:: Excerpt to read ::

Former President Trump has been notified by federal prosecutors that he faces a criminal investigation over his handling of classified documents after he left Washington. The move suggests Trump could soon face his second indictment as he continues campaigning to be president again. George Bowden reports for BBC News


Steve Bannon, a former adviser to then-President Trump, has been subpoenaed by a federal grand jury concerning the investigation into the Jan. 6 attack. Sources said the subpoena for documents and testimony was sent out late last month. Bannon was previously charged with contempt of Congress for refusing to cooperate after he received congressional subpoenas from the House Jan. 6 committee, and he was convicted of two charges in July after a jury trial. Jonathan Dienst, Laura Jarrett, and Ryan J. Reilly report for NBC News

Peter G. Moloney, 58, was charged yesterday with spraying an insecticide at police officers guarding the Capitol during the Jan. 6 attack. Moloney was also accused of attacking news media members outside the Capitol. Moloney was released from custody on a $100,000 bond, and his next court appearance will be on Jun. 20. Alan Feuer reports for the New York Times

Jay Johnston, the “Bob’s Burgers” comic actor, was arrested in California yesterday and charged with four counts, including civil disorder and entering a restricted building during the Jan. 6 attack. Matt Twomey reports for the New York Times


The Republican-led House Oversight Committee yesterday dropped its plans to hold FBI Director Christopher Wray in contempt of Congress. Oversight Committee Chair James Comer (R-KY) said the plans were dropped because the FBI accepted his demand to let all committee members review the 2020 document detailing allegations against President Biden. Andrew Solender reports for Axios

A two-day stalemate between the hard-right Freedom Caucus and Republican leaders has stopped the House from considering any legislation for the foreseeable future. House Speaker Kevin McCarthy (R-CA) attempted to negotiate with the Freedom Caucus, which is still angry about the debt ceiling deal struck last week. However, the Republican leadership’s negotiations failed yesterday evening, canceling the remaining votes for the week. Amy B Wang, Marianna Sotomayor, Leigh Ann Caldwell, and Paul Kane report for the Washington Post.

:::

# [Aim 1]
In the news roundup, what bond was Peter G. Moloney released on?
# [Aim 2]
Quote the news roundup from "A two-day stalemate" to "for the Washington Post.".
# [Aim 3]
Summarize the news roundup in two sentences.

:: Provided information ::

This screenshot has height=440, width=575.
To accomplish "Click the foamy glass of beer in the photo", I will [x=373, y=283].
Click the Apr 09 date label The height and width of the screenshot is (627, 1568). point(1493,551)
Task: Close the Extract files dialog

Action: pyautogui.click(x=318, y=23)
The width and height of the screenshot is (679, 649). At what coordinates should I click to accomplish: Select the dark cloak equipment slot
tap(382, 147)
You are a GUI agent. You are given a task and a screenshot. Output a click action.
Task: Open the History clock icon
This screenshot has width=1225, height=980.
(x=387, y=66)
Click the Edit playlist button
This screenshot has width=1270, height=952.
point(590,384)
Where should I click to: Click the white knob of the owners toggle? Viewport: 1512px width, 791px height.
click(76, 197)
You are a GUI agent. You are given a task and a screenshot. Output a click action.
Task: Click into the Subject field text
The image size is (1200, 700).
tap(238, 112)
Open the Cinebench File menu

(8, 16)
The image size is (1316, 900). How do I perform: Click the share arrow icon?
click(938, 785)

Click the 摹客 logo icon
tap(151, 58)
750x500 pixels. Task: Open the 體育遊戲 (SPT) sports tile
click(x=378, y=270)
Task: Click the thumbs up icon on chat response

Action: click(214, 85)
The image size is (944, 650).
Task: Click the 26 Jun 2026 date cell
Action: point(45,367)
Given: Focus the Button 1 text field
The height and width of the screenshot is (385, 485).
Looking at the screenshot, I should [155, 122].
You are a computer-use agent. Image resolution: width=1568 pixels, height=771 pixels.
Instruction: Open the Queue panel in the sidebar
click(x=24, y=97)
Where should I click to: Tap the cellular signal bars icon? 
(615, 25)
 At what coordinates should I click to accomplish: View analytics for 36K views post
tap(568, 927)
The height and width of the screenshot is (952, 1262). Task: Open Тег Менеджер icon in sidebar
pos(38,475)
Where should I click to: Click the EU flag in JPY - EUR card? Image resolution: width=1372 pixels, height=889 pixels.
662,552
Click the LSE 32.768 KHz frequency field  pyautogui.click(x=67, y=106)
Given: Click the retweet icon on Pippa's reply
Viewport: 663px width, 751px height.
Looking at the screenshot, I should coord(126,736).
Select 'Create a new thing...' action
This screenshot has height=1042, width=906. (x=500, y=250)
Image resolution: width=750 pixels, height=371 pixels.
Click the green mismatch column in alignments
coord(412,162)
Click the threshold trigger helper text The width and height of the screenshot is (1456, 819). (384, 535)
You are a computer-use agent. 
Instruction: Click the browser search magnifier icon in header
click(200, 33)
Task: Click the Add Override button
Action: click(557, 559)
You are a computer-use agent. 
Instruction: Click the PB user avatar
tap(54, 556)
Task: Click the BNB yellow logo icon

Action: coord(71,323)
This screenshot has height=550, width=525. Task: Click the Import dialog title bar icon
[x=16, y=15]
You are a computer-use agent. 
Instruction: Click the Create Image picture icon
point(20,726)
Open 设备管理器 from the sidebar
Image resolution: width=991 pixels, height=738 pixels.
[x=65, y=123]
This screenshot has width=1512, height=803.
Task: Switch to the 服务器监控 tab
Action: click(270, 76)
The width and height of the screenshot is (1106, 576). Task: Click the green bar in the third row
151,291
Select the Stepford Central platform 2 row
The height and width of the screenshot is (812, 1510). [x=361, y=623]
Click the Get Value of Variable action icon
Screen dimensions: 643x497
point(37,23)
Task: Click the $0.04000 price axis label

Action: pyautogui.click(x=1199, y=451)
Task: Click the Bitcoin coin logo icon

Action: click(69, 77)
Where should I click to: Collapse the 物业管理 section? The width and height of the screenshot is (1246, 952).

:::

# [Exercise solution 1]
A $100,000 bond.

# [Exercise solution 2]
A two-day stalemate between the hard-right Freedom Caucus and Republican leaders has stopped the House from considering any legislation for the foreseeable future. House Speaker Kevin McCarthy (R-CA) attempted to negotiate with the Freedom Caucus, which is still angry about the debt ceiling deal struck last week. However, the Republican leadership’s negotiations failed yesterday evening, canceling the remaining votes for the week. Amy B Wang, Marianna Sotomayor, Leigh Ann Caldwell, and Paul Kane report for the Washington Post.

# [Exercise solution 3]
The news roundup reports that federal prosecutors notified former President Trump of a criminal investigation over his handling of classified documents, that Steve Bannon was subpoenaed by a federal grand jury in the Jan. 6 investigation, and that Peter G. Moloney and actor Jay Johnston were charged over the Jan. 6 attack. It also notes that the House Oversight Committee dropped its plans to hold FBI Director Christopher Wray in contempt of Congress, and that a stalemate between the Freedom Caucus and Republican leaders has stopped the House from considering legislation.